Ways To Bring Intuition And Common Sense To AI
While the rest of the company is mandated to work towards Mark Zuckerberg’s metaverse dreams, Facebook’s head of AI is quietly building a roadmap toward “autonomous” AI.
For example, the head of Meta AI and famed computer scientist Yann LeCun published a paper earlier this summer, presenting it last week in Berkeley.

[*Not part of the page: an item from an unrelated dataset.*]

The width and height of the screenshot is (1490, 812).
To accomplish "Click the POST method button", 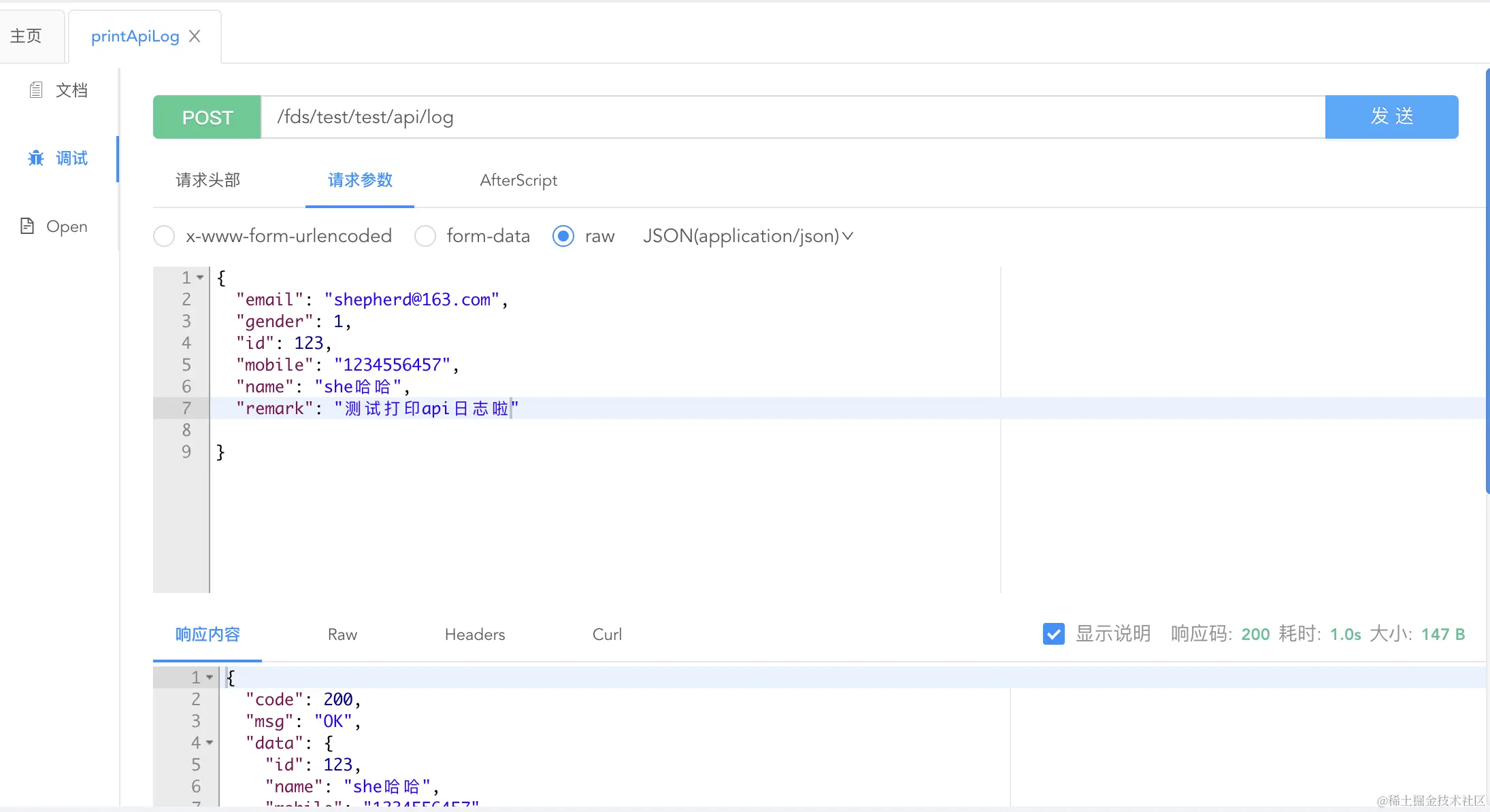I will click(207, 117).
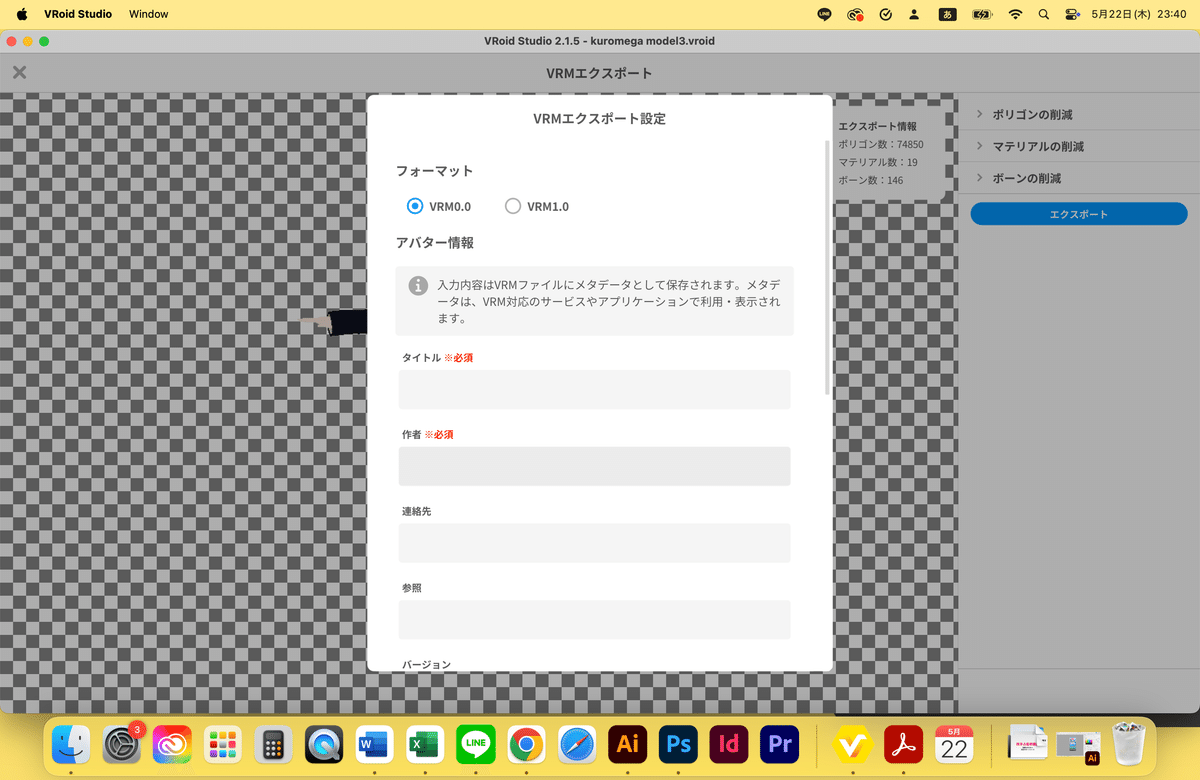
Task: Launch Adobe Premiere Pro from the Dock
Action: (x=779, y=744)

The writing describes the lack of “common sense” in the current AI effort and lays out a path for future iterations so that machines can “learn as efficiently as humans and animals” as they become increasingly autonomous.
Common sense, as LeCun describes it, is a collection of “world models” that allow humans and animals to predict whether events are likely or unlikely, likely or unlikely, possible or impossible.
“A self-driving system for cars may require thousands of tests to incorporate the fact that going too fast in a corner will have a bad result and learning to slow down to avoid skidding,” wrote the pioneering AI researcher. “In contrast, humans can draw on their intimate knowledge of intuitive physics to predict such outcomes and largely avoid fatal courses of action when learning a new skill.”
To bridge the gap between the many trial-and-error iterations required to train neural networks and the “intuitive” nature of organic knowledge, LeCun proposes to restructure algorithm training methodology to learn more efficiently and thus develop a combination of common sense that we humans take for granted.
Clearly passed, it will likely take something akin to intuition to move AI from its current state—which is no doubt already impressive—to something closer to human intelligence.
“It’s a practical problem because we really want machines with common sense,” LeCun said during his late-September talk in Berkeley. “We want driverless cars, we want home robots, we want intelligent virtual assistants.”
Because he’s a scientist, the Meta AI chief’s next-generation algorithm training architecture involves a bunch of moving parts, like a system that replicates short-term memory, another that teaches self-critical neural networks, and the establishment of a “configurator” module that synthesizes all inputs into useful information. Here is the diagram of it:
Taken together, these components are intended to help artificial intelligence replicate the processes of the human mind, a prospect as fascinating as it is terrifying.
That Meta’s top AI researcher is quietly circulating a paper on turning AIs into autonomous “thinkers” is in itself a very intriguing story, and given what it hopes to accomplish, it may even be a boon to the tech giant. in crisis that has often shown, ironically, a lack of common sense toward its users.
What do you think will happen if we bring Intuition And Common Sense To AI?